> **Aim**:
Rewrite the listing below as a numbered list, dropping any blank lines.

Stored data
• • • •
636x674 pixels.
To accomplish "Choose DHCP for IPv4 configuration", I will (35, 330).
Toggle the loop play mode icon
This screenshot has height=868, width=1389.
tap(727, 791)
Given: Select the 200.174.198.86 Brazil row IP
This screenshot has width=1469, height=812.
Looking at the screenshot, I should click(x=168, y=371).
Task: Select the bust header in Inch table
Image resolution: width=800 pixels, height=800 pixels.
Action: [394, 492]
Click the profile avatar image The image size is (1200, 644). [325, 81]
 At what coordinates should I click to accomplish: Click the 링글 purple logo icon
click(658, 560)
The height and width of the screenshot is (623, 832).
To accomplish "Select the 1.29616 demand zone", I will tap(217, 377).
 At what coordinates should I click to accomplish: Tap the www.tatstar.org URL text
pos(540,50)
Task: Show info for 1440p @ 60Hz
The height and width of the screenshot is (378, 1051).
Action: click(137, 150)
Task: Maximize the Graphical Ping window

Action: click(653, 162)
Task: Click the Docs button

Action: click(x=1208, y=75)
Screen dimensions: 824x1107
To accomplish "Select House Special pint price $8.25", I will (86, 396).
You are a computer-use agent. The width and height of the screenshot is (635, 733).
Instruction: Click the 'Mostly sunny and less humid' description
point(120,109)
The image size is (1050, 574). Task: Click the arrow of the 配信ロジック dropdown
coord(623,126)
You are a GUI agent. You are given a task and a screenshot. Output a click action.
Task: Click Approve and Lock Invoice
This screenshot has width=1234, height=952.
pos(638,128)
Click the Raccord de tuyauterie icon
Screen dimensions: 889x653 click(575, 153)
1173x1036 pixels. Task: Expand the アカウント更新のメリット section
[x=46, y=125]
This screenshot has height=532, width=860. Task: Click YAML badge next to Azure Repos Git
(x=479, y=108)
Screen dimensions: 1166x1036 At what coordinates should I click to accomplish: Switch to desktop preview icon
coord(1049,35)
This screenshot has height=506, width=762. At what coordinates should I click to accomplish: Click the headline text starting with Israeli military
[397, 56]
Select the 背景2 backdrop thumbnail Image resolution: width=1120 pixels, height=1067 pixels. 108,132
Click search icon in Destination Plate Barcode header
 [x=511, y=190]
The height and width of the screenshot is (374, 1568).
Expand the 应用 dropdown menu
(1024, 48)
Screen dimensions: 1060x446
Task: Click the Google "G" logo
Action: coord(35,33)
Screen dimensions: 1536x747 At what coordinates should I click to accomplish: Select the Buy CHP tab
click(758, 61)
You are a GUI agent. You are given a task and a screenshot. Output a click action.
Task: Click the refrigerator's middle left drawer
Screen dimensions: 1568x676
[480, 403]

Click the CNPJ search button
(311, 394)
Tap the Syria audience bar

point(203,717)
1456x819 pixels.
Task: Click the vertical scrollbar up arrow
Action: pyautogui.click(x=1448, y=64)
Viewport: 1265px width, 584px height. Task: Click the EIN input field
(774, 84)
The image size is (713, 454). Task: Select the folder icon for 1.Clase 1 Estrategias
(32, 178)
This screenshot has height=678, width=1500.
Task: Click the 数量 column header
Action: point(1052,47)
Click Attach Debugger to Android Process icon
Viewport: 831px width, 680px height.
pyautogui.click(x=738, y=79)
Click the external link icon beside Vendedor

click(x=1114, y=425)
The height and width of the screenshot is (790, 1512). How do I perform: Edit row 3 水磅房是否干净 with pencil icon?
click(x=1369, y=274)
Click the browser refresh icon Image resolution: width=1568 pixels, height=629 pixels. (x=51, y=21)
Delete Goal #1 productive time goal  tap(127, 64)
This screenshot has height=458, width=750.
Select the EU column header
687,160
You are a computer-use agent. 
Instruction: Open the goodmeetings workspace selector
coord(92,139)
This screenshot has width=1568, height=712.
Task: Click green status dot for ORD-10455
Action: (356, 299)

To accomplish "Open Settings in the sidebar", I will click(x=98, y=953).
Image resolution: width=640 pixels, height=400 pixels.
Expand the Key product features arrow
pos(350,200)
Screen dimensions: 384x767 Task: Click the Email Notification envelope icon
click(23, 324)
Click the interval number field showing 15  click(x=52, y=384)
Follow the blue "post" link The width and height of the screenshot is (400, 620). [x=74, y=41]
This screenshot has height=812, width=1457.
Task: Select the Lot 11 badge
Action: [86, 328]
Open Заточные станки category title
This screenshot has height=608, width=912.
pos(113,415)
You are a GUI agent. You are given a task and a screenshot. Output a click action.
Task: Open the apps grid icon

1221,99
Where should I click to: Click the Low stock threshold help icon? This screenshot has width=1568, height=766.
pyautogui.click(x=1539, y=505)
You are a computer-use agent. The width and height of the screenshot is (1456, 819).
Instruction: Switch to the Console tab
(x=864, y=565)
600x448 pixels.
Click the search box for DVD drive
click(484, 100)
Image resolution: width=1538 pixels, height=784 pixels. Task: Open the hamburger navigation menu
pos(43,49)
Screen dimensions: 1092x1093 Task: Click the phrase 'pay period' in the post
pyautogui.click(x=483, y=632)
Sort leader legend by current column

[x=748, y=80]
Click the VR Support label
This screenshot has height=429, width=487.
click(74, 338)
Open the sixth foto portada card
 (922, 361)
• • • •
> **Complete response**:
1. 636x674 pixels.
2. To accomplish "Choose DHCP for IPv4 configuration", I will (35, 330).
3. Toggle the loop play mode icon
4. This screenshot has height=868, width=1389.
5. tap(727, 791)
6. Given: Select the 200.174.198.86 Brazil row IP
7. This screenshot has width=1469, height=812.
8. Looking at the screenshot, I should click(x=168, y=371).
9. Task: Select the bust header in Inch table
10. Image resolution: width=800 pixels, height=800 pixels.
11. Action: [394, 492]
12. Click the profile avatar image The image size is (1200, 644). [325, 81]
13.  At what coordinates should I click to accomplish: Click the 링글 purple logo icon
14. click(658, 560)
15. The height and width of the screenshot is (623, 832).
16. To accomplish "Select the 1.29616 demand zone", I will tap(217, 377).
17.  At what coordinates should I click to accomplish: Tap the www.tatstar.org URL text
18. pos(540,50)
19. Task: Show info for 1440p @ 60Hz
20. The height and width of the screenshot is (378, 1051).
21. Action: click(137, 150)
22. Task: Maximize the Graphical Ping window
23. Action: click(653, 162)
24. Task: Click the Docs button
25. Action: click(x=1208, y=75)
26. Screen dimensions: 824x1107
27. To accomplish "Select House Special pint price $8.25", I will (86, 396).
28. You are a computer-use agent. The width and height of the screenshot is (635, 733).
29. Instruction: Click the 'Mostly sunny and less humid' description
30. point(120,109)
31. The image size is (1050, 574). Task: Click the arrow of the 配信ロジック dropdown
32. coord(623,126)
33. You are a GUI agent. You are given a task and a screenshot. Output a click action.
34. Task: Click Approve and Lock Invoice
35. This screenshot has width=1234, height=952.
36. pos(638,128)
37. Click the Raccord de tuyauterie icon
38. Screen dimensions: 889x653 click(575, 153)
39. 1173x1036 pixels. Task: Expand the アカウント更新のメリット section
40. [x=46, y=125]
41. This screenshot has height=532, width=860. Task: Click YAML badge next to Azure Repos Git
42. (x=479, y=108)
43. Screen dimensions: 1166x1036 At what coordinates should I click to accomplish: Switch to desktop preview icon
44. coord(1049,35)
45. This screenshot has height=506, width=762. At what coordinates should I click to accomplish: Click the headline text starting with Israeli military
46. [397, 56]
47. Select the 背景2 backdrop thumbnail Image resolution: width=1120 pixels, height=1067 pixels. 108,132
48. Click search icon in Destination Plate Barcode header
49.  [x=511, y=190]
50. The height and width of the screenshot is (374, 1568).
51. Expand the 应用 dropdown menu
52. (1024, 48)
53. Screen dimensions: 1060x446
54. Task: Click the Google "G" logo
55. Action: coord(35,33)
56. Screen dimensions: 1536x747 At what coordinates should I click to accomplish: Select the Buy CHP tab
57. click(758, 61)
58. You are a GUI agent. You are given a task and a screenshot. Output a click action.
59. Task: Click the refrigerator's middle left drawer
60. Screen dimensions: 1568x676
61. [480, 403]
62. Click the CNPJ search button
63. (311, 394)
64. Tap the Syria audience bar
65. point(203,717)
66. 1456x819 pixels.
67. Task: Click the vertical scrollbar up arrow
68. Action: pyautogui.click(x=1448, y=64)
69. Viewport: 1265px width, 584px height. Task: Click the EIN input field
70. (774, 84)
71. The image size is (713, 454). Task: Select the folder icon for 1.Clase 1 Estrategias
72. (32, 178)
73. This screenshot has height=678, width=1500.
74. Task: Click the 数量 column header
75. Action: point(1052,47)
76. Click Attach Debugger to Android Process icon
77. Viewport: 831px width, 680px height.
78. pyautogui.click(x=738, y=79)
79. Click the external link icon beside Vendedor
80. click(x=1114, y=425)
81. The height and width of the screenshot is (790, 1512). How do I perform: Edit row 3 水磅房是否干净 with pencil icon?
82. click(x=1369, y=274)
83. Click the browser refresh icon Image resolution: width=1568 pixels, height=629 pixels. (x=51, y=21)
84. Delete Goal #1 productive time goal  tap(127, 64)
85. This screenshot has height=458, width=750.
86. Select the EU column header
87. 687,160
88. You are a computer-use agent. 
89. Instruction: Open the goodmeetings workspace selector
90. coord(92,139)
91. This screenshot has width=1568, height=712.
92. Task: Click green status dot for ORD-10455
93. Action: (356, 299)
94. To accomplish "Open Settings in the sidebar", I will click(x=98, y=953).
95. Image resolution: width=640 pixels, height=400 pixels.
96. Expand the Key product features arrow
97. pos(350,200)
98. Screen dimensions: 384x767 Task: Click the Email Notification envelope icon
99. click(23, 324)
100. Click the interval number field showing 15  click(x=52, y=384)
101. Follow the blue "post" link The width and height of the screenshot is (400, 620). [x=74, y=41]
102. This screenshot has height=812, width=1457.
103. Task: Select the Lot 11 badge
104. Action: [86, 328]
105. Open Заточные станки category title
106. This screenshot has height=608, width=912.
107. pos(113,415)
108. You are a GUI agent. You are given a task and a screenshot. Output a click action.
109. Task: Open the apps grid icon
110. 1221,99
111. Where should I click to: Click the Low stock threshold help icon? This screenshot has width=1568, height=766.
112. pyautogui.click(x=1539, y=505)
113. You are a computer-use agent. The width and height of the screenshot is (1456, 819).
114. Instruction: Switch to the Console tab
115. (x=864, y=565)
116. 600x448 pixels.
117. Click the search box for DVD drive
118. click(484, 100)
119. Image resolution: width=1538 pixels, height=784 pixels. Task: Open the hamburger navigation menu
120. pos(43,49)
121. Screen dimensions: 1092x1093 Task: Click the phrase 'pay period' in the post
122. pyautogui.click(x=483, y=632)
123. Sort leader legend by current column
124. [x=748, y=80]
125. Click the VR Support label
126. This screenshot has height=429, width=487.
127. click(74, 338)
128. Open the sixth foto portada card
129.  (922, 361)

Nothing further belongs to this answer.